Starboard Value, the activist fund led by Jeff Smith, recently acquired a significant stake in graphics-design firm Autodesk. The fund has engaged in discussions with the company’s board regarding various serious concerns related to its disclosures concerning an internal investigation that ultimately led to the removal of its CFO.

The internal investigation carried out by Autodesk discovered that executives had misled investors regarding the company’s free cash flow metrics and operating margins. This manipulation of reporting was tied to the company’s contract billing structure, as Autodesk transitioned from annualized payments to upfront payments to inflate these metrics. The probe’s findings resulted in the removal of the CFO, Deborah Clifford, who was subsequently reassigned within the company.

Following the revelation of the internal investigation, Autodesk’s shares experienced a 20% decline, reducing the company’s market cap to below $50 billion. Starboard Value expressed apprehension over the timing of Autodesk’s disclosure, which occurred shortly after the deadline for director nominations had passed. This raised suspicions that the board deliberately withheld crucial information from shareholders before the annual meeting to limit their ability to nominate candidates in a contested fight.
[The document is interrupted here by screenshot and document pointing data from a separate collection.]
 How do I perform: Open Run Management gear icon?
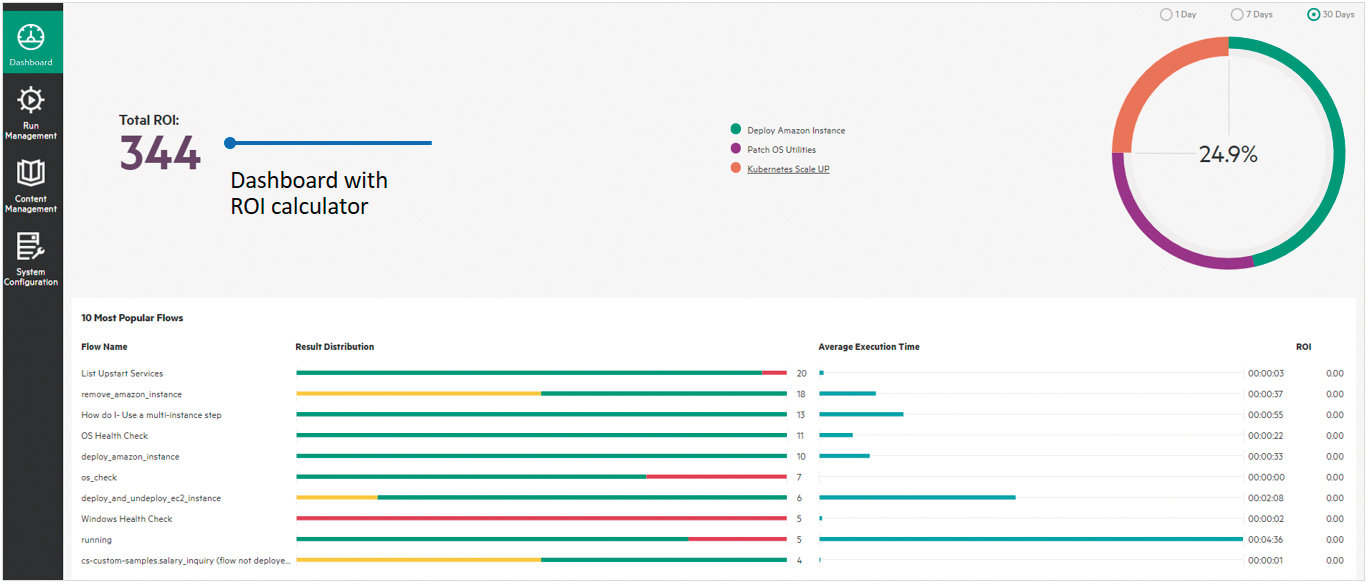[31, 100]
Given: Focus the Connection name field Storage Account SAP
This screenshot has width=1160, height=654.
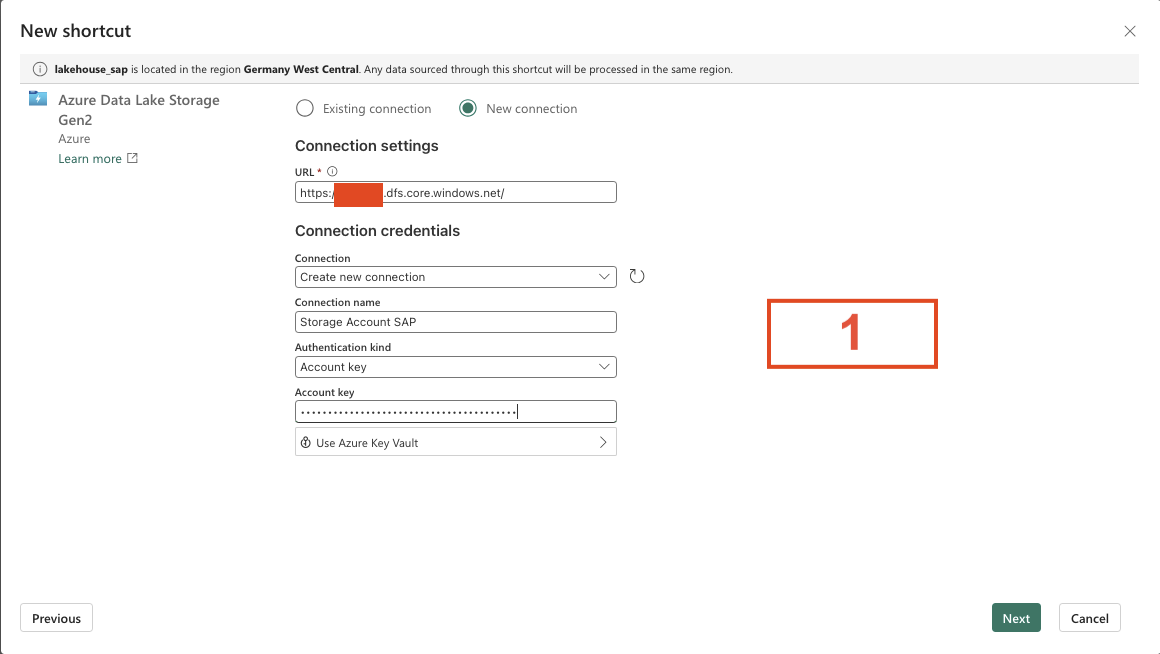Looking at the screenshot, I should coord(455,322).
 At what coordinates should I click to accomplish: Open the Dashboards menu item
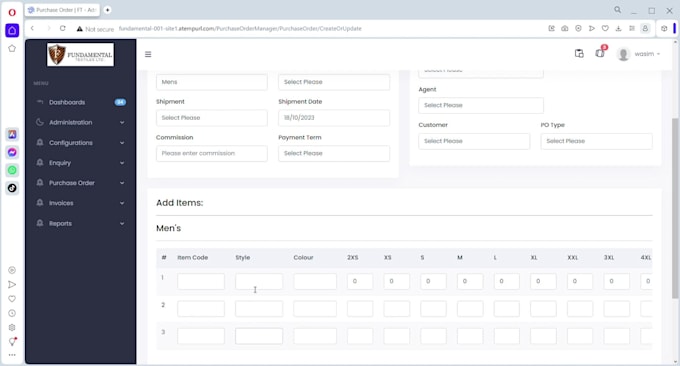(80, 102)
In response to these concerns, it has been reported that Starboard Value is contemplating legal action in Delaware Chancery court to compel the reopening of Autodesk’s director nominating window and postpone the annual meeting scheduled for July 16. The activist fund believes that proper margin enhancement and enhanced investor communication can help elevate Autodesk’s stock performance.

Autodesk has encountered activist investor scrutiny in the past, having settled with two activist investors in 2016 to prevent a proxy contest. Additionally, the company disclosed ongoing probes by the Justice Department and SEC earlier this year, indicating further regulatory pressure.

Starboard Value’s intervention in Autodesk raises significant concerns about the company’s governance, transparency, and investor relations practices. The allegations of misleading disclosures and executive misconduct highlight the importance of robust corporate oversight and accountability. As the situation unfolds, stakeholders will closely monitor the outcomes of Starboard Value’s potential legal action and the company’s response to the activist fund’s demands.